Just stepping into the crypto world, I, like countless newcomers, fell into the trap of 'indicator superstition.' In front of the screen late at night, the candlestick chart was filled with lines - trend lines crisscrossing, Fibonacci retracement lines overlapping layer upon layer.
But reality gave me the heaviest slap in the face, until one day, when I watched the balance of my fifth account go to zero, and the 'liquidation alert' on the screen stung my eyes, I suddenly awakened: I had been using the wrong trading method from the very beginning.
1. Why do most people get liquidated?
Not because they are not smart enough, but because they are always doing these three things:
Frequent trading - always trying to catch every fluctuation, resulting in profits being eaten away by fees and slippage. Emotional averaging down - unwilling to accept losses, frantically adding to positions, ultimately leading to liquidation. Not setting stop-loss - always fantasizing that the market will come back, resulting in increasing losses.
I used to be like this too, until I completely changed my strategy.
2. My trading turning point: only take 'high probability opportunities'
I set three strict rules for myself:
Only trade at key positions - no guessing the top or bottom, only do breakouts or pullbacks after confirming the trend. Add to positions only with floating profits - do not average down on losses, only let profits run. Always set stop-loss in advance - single trade losses should not exceed 2% of the principal.

■ GIVEN ENTRIES
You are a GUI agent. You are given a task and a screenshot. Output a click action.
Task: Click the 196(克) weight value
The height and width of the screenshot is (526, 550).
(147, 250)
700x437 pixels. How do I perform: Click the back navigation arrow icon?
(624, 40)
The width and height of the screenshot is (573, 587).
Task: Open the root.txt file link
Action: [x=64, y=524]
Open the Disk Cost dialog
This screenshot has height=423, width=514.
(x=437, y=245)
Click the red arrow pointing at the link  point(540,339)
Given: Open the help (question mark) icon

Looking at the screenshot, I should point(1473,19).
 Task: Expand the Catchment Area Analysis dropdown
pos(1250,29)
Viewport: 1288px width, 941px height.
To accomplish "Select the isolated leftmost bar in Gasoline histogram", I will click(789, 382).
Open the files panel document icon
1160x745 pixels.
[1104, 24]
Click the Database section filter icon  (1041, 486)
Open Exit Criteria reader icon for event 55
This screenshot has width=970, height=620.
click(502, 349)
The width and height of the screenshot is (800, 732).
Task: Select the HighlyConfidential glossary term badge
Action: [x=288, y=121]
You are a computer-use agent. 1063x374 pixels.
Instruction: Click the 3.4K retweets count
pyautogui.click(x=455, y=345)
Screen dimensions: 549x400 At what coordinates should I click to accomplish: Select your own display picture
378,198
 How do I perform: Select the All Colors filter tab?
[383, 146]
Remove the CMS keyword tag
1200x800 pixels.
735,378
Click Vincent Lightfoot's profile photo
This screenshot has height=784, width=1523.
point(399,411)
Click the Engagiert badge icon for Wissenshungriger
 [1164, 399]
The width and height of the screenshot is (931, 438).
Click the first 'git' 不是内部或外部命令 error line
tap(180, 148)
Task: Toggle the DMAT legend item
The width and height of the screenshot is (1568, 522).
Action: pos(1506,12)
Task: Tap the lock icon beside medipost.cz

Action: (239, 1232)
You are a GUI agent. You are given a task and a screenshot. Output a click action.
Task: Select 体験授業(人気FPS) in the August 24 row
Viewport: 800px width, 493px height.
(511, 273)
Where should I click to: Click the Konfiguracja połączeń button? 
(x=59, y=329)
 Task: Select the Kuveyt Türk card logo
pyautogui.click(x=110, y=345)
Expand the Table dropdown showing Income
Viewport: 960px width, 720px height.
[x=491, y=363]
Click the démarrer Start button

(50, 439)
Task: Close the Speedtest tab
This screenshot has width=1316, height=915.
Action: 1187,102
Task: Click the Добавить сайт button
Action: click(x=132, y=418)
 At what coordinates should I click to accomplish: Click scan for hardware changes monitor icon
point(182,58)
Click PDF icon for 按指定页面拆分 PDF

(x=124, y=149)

■ EXERCISE INSTRUCTIONS
(a) Do these statements agree with the crypto trading piece? Answer yes or no for each and quote the words from the piece that decide it.
(i) The narrator watched the balance of a fifth account go to zero.
(ii) Under the narrator's rules, adding to a losing position is allowed.
(iii) The narrator limits the loss on a single trade to 5% of the principal.
(b) According to the crypto trading piece, what eats away profits when someone trades frequently?
(c) Write a continuation of the crypto trading piece, starting after its last sentence.

■ RESPONSES BY TASK
(a)
(i) Yes: "I watched the balance of my fifth account go to zero"
(ii) No: "do not average down on losses, only let profits run"
(iii) No: "single trade losses should not exceed 2% of the principal"

(b) Fees and slippage eat away the profits.

(c)
It sounds simple, but it's difficult to execute. Because the market will constantly tempt you to break the rules.
3. The key from 5000U to 100,000U:
I no longer pursue 'making money every day,' but instead wait for true high-probability opportunities.
80% of the time, I stay in cash, only observing the market. 20% of the time, I take action, only entering when the clearest signals appear. After making a profit, protect the principal, and never let greed cause profits to evaporate.
In this way, my account began to grow steadily.
4. Trading is not gambling, but a probability game
Many people treat contracts as 'betting high or low,' but real traders understand:
The market does not give you opportunities every day; learning to wait is the highest level of strategy. Losses are part of trading; the key is how to control them. The power of compounding - small profits + small losses = long-term profitability.
If you are still struggling in the liquidation cycle, try this change:
Reduce trading frequency - strictly implement stop-loss - do not let small losses turn into big losses. Let profits run - when profitable, do not rush to exit; the market rewards those who are patient.